● Problem 1: In the washer hot water hose thread, what washing machine does Boar say he has?
● Problem 2: List the usernames of everyone who posts in the washer hot water hose thread.
● Problem 3: Carry the washer hot water hose thread forward from its final post.

● Document segment:

_ _ _ _ _ _ _

# Do you need to connect the hot water hose to a washer?



## Boar (Jun 22, 2011)

We recently moved in and when trying to hook up the washer, found the spigot/valve thing coming out of the wall leaks/sprays water when turned on.

This is the hot water valve (I think ... hard to tell since they aren't marked and I'd have to let the water run long enough to fill buckets before one would cool off due to poorly insulated pipes and hot sun).

Anyway...we need to do laundry. Except for whites, everything is cold wash...can I just run the washing machine with the cold water connected and the hot water hose not connected or do both hoses have to be pressurized with water for some internal functioning of the machine to work properly?

Machine is a Samsung HE front-loader, two years old.


----------



## DangerMouse (Jul 17, 2008)

We've always used ONLY cold water, so yes, you can.

Of course, you need to cap off the hot water inlet hole...... it could get a bit messy otherwise. :laughing:

DM


----------



## Boar (Jun 22, 2011)

DangerMouse said:


> We've always used ONLY cold water, so yes, you can.
> 
> Of course, you need to cap off the hot water inlet hole...... it could get a bit messy otherwise. :laughing:
> 
> DM


I like doing laundry while standing in a pool of soapy suds ... it adds an element of danger to an otherwise mind-numbing task, like I'm the James Bond of the Rinse Cycle.

Thanks for the info and tip.


----------



## DangerMouse (Jul 17, 2008)

Boar said:


> I like doing laundry while standing in a pool of soapy suds ... it adds an element of danger to an otherwise mind-numbing task, like I'm the James Bond of the Rinse Cycle.


You're funny.... you fit right in here! :laughing:

DM


----------



## Leah Frances (Jan 13, 2008)

My DH's Grandmother (rest in peace) ONLY ever used cold water. The only drawback is that cold water doesn't help much with allergens (unless you bleach - everything).

If you are allergy free.... Go for it!!


----------



## LarryM in NY (Jun 22, 2021)

Just bought a new washing machine and the installer said it would void my warranty if I didn't have a hot water hookup.

_ _ _ _ _ _ _

● Source data:

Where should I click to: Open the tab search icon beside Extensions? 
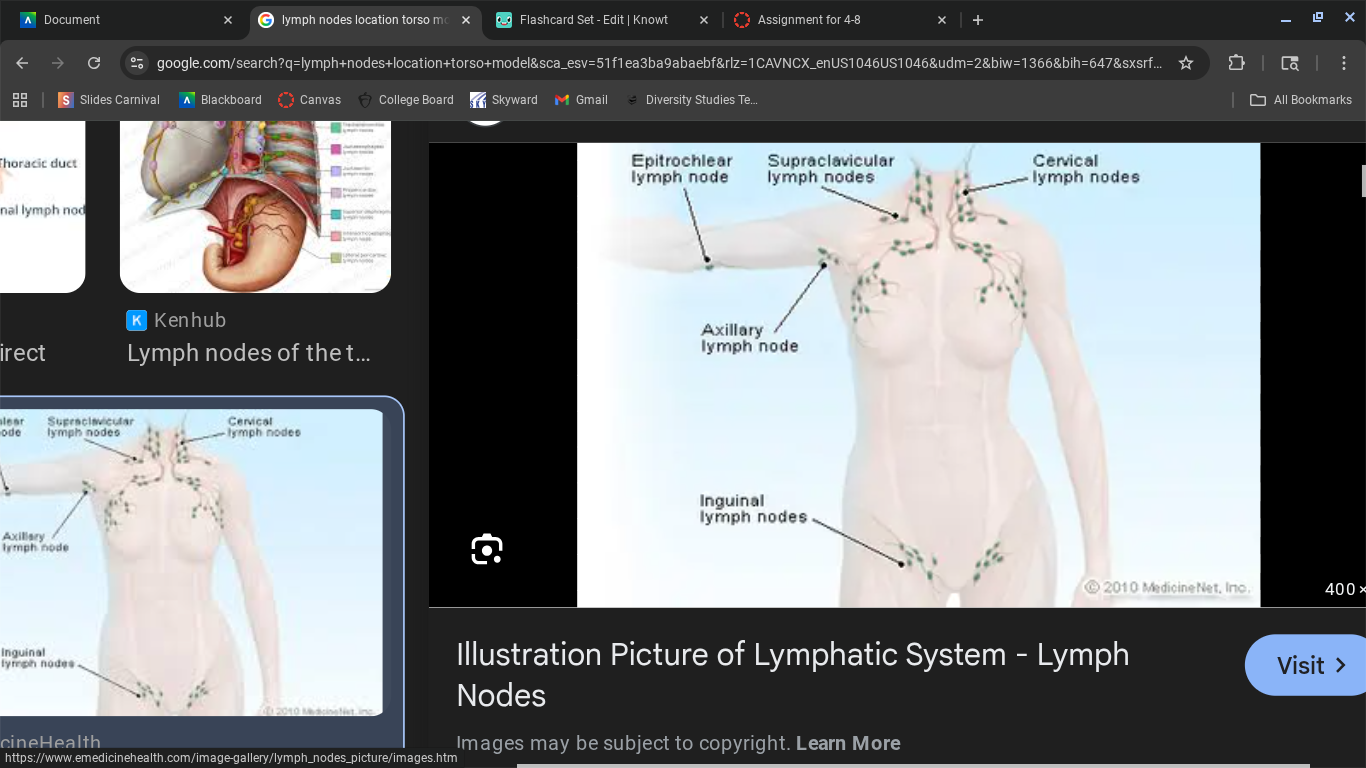(x=1290, y=63)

_ _ _ _ _ _ _

● Right answer 1: A two-year-old Samsung HE front-loader.

● Right answer 2: Boar, DangerMouse, Leah Frances, LarryM in NY

● Right answer 3:
----------



## Mike Milam (Mar 3, 2017)

Boar said:


> I like doing laundry while standing in a pool of soapy suds ... it adds an element of danger to an otherwise mind-numbing task, like I'm the James Bond of the Rinse Cycle.
> 
> Thanks for the info and tip.


----------



## SW Dweller (Jan 6, 2021)

LarryM in NY said:


> Just bought a new washing machine and the installer said it would void my warranty if I didn't have a hot water hookup.


SHOW ME the paper work. BS is my guess. Why would the mfg care? As long as your using the cold cycles the machine is not even demanding hot water.

I wash my sheets and whites in cold all of the time. Add a 1/4 cup of good ole chlorine. and everyone is happy.


----------



## Old Thomas (Nov 28, 2019)

You can connect only cold and set the washer to cold wash and rinse. Don’t set the washer to any setting that is warm, or it will open both the hot and cold valves possibly letting cold come out of the hot connection.


----------



## rjniles (Feb 5, 2007)

It you only hook up cold water put a hose cap on the hot inlet.

Sent from my moto g power using Tapatalk


----------



## Oso954 (Jun 23, 2012)

This is another necrothread (10 years) revived by a first time poster in post #6


----------



## Old Thomas (Nov 28, 2019)

I answer old posts when they come back to life because although the original poster probably moved on, others might still be interested. Or ignore it, whatever.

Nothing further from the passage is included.